Does anyone know if Mahler ever met Wagner?

In a biography I have of Dvorak, there is also a fantastic anecdote about some pencils. Ill be sure to post it as soon as Im home.


----------



## Andreas (Apr 27, 2012)

Bruckner also kept a diary-like notebook in which he wrote down which prayers he said, every single day.


----------



## jani (Jun 15, 2012)

Sibelius drank a lot of alcohol and he was melancholic both of those things match to the " Finnish sterotype"


----------



## ComposerOfAvantGarde (Dec 2, 2011)

Whenever I went to say hello to Schubert during the day he would reply "Hello, how are you? Good!" whereupon I would leave the room feeling slightly annoyed.


----------



## emiellucifuge (May 26, 2009)

Andreas said:


> Bruckner also kept a diary-like notebook in which he wrote down which prayers he said, every single day.

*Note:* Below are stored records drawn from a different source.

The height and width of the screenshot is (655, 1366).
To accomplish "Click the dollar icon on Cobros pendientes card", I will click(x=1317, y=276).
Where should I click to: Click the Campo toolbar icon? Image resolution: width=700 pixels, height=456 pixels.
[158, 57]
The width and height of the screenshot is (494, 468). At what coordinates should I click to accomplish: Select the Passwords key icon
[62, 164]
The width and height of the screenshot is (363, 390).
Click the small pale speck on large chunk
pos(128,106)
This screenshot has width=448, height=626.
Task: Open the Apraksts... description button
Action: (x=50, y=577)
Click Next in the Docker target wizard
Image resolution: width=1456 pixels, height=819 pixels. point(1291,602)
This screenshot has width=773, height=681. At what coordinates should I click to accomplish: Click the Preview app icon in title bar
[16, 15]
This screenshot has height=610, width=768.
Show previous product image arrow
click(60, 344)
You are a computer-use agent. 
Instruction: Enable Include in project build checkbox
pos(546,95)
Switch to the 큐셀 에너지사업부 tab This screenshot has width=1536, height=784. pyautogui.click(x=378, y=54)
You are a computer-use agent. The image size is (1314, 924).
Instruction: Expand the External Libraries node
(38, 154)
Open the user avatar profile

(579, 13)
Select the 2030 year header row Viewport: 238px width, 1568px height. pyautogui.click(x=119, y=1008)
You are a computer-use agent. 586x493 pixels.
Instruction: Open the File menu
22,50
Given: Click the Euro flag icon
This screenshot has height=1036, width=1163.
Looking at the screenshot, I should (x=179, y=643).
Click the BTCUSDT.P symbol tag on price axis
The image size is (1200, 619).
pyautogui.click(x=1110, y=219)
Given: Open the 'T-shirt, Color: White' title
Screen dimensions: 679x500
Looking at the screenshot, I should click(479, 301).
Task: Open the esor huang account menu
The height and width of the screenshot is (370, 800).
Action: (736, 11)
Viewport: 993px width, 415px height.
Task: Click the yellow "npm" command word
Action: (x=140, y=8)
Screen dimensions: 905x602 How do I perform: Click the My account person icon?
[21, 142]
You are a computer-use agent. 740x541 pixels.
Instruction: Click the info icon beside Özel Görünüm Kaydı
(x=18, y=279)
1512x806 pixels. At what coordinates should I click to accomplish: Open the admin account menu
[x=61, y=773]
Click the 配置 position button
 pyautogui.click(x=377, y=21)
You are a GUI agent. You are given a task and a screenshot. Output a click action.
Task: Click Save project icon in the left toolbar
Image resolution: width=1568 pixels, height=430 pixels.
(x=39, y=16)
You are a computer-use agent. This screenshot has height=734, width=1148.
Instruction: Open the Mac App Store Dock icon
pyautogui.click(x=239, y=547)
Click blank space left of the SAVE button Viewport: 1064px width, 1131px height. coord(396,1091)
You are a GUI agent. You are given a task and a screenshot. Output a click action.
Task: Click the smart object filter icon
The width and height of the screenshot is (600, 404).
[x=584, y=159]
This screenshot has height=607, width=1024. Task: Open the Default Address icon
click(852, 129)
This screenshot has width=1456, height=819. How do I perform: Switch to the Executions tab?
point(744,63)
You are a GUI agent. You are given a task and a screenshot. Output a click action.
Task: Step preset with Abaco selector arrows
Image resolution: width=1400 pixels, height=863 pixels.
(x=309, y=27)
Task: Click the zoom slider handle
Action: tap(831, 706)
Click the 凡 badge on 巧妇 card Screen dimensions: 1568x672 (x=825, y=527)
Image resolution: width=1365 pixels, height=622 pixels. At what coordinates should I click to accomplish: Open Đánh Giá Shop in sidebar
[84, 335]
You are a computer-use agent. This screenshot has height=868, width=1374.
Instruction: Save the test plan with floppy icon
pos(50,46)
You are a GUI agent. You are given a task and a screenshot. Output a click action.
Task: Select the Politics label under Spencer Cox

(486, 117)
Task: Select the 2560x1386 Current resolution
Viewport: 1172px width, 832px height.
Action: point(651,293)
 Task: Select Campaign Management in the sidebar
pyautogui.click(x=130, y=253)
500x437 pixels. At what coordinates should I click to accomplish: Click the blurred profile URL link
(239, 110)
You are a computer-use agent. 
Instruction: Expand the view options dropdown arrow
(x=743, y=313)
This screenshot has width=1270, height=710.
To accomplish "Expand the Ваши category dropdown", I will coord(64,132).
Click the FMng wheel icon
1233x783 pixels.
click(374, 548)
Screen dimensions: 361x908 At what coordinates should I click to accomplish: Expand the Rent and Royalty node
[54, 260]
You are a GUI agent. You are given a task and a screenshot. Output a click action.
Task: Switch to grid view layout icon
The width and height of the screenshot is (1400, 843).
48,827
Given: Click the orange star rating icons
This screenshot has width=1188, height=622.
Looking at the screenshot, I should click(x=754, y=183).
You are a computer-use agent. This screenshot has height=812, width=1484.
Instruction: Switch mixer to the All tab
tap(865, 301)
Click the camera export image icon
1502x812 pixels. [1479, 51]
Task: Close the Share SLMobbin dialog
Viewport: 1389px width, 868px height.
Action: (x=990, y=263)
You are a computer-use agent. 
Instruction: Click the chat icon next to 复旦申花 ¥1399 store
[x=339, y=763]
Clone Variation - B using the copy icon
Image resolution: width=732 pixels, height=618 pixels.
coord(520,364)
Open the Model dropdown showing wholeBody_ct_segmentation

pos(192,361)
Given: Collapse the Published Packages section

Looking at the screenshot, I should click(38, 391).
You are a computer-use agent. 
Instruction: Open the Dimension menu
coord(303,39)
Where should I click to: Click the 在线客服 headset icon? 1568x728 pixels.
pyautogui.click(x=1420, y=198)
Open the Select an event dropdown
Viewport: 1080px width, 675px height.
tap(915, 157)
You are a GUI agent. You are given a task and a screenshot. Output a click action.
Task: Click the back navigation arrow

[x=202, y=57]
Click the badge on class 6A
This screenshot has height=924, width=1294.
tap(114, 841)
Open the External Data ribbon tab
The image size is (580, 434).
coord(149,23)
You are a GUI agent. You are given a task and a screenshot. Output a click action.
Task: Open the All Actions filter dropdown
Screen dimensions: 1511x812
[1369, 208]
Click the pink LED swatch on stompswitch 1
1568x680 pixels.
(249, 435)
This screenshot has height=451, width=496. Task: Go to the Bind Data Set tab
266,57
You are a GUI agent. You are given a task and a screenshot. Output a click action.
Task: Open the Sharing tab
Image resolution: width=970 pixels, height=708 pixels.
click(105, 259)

Id love to hear some excerpts if you can provide..


----------



## jani (Jun 15, 2012)

This site has a lots of info about Sibelius, his thoughts etc...
http://www.sibelius.fi/english/index.htm


----------



## StevenOBrien (Jun 27, 2011)

There's a wonderful documentary about Philip Glass you might enjoy that follows him through his everyday routine. It even includes the composition and premiere of his 8th symphony, and his opera "Waiting for the Barbarians".


----------



## ComposerOfAvantGarde (Dec 2, 2011)

^That's one documentary I've seen 10+ times!


----------



## Sid James (Feb 7, 2009)

I've got some bits of various composer's modus operandi in my head. They had routines like all of us. I think people would know these, I can come back with quotes later, but here's some from memory -

When he woke up in the morning, *Brahms* would smoke a pipe and have some strong (I think black) coffee. He made it himself.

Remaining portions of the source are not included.